REQUIREMENTS:
Copy the material below word for word, starting at the line that contains "Tap the commune cell DIE" and ending at the line that contains "point(562,392)", with both of those lines included.

MATERIALS PROVIDED:

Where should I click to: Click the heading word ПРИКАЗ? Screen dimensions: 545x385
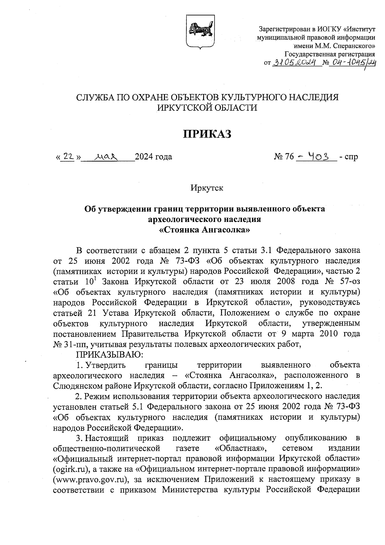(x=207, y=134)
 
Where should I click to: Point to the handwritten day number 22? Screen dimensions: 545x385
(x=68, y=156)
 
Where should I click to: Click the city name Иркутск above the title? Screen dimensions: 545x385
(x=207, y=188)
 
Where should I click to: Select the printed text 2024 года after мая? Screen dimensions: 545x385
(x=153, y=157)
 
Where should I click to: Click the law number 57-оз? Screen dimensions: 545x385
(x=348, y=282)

---

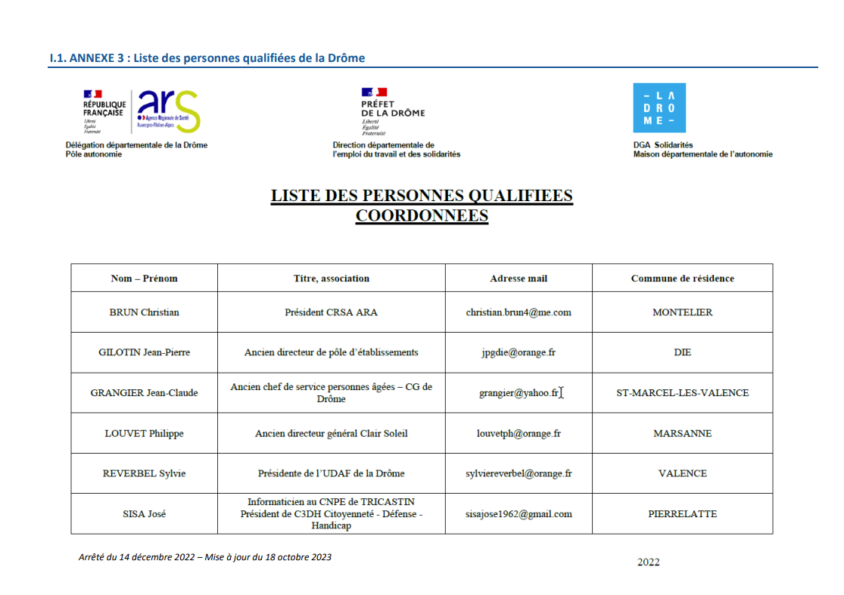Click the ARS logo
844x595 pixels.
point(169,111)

* * *

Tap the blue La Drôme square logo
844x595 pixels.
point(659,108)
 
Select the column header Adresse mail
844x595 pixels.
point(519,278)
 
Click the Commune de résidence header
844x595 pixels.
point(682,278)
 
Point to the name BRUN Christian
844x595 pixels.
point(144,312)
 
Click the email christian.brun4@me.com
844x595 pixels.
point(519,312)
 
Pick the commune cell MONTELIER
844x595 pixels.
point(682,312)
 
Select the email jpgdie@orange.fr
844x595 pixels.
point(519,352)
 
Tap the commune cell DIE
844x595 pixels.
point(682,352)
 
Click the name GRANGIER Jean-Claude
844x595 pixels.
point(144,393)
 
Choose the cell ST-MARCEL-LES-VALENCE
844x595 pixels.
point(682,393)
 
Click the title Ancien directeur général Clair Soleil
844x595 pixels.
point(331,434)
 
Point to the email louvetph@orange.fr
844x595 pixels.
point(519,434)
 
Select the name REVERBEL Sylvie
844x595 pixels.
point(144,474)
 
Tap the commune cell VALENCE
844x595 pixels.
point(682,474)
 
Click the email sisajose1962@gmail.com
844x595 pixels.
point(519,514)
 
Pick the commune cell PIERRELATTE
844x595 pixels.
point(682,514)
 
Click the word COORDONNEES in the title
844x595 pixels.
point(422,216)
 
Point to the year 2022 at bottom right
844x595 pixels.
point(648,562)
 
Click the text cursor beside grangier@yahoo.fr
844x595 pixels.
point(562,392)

TASK OUTPUT:
Tap the commune cell DIE
844x595 pixels.
point(682,352)
 
Click the name GRANGIER Jean-Claude
844x595 pixels.
point(144,393)
 
Choose the cell ST-MARCEL-LES-VALENCE
844x595 pixels.
point(682,393)
 
Click the title Ancien directeur général Clair Soleil
844x595 pixels.
point(331,434)
 
Point to the email louvetph@orange.fr
844x595 pixels.
point(519,434)
 
Select the name REVERBEL Sylvie
844x595 pixels.
point(144,474)
 
Tap the commune cell VALENCE
844x595 pixels.
point(682,474)
 
Click the email sisajose1962@gmail.com
844x595 pixels.
point(519,514)
 
Pick the commune cell PIERRELATTE
844x595 pixels.
point(682,514)
 
Click the word COORDONNEES in the title
844x595 pixels.
point(422,216)
 
Point to the year 2022 at bottom right
844x595 pixels.
point(648,562)
 
Click the text cursor beside grangier@yahoo.fr
844x595 pixels.
point(562,392)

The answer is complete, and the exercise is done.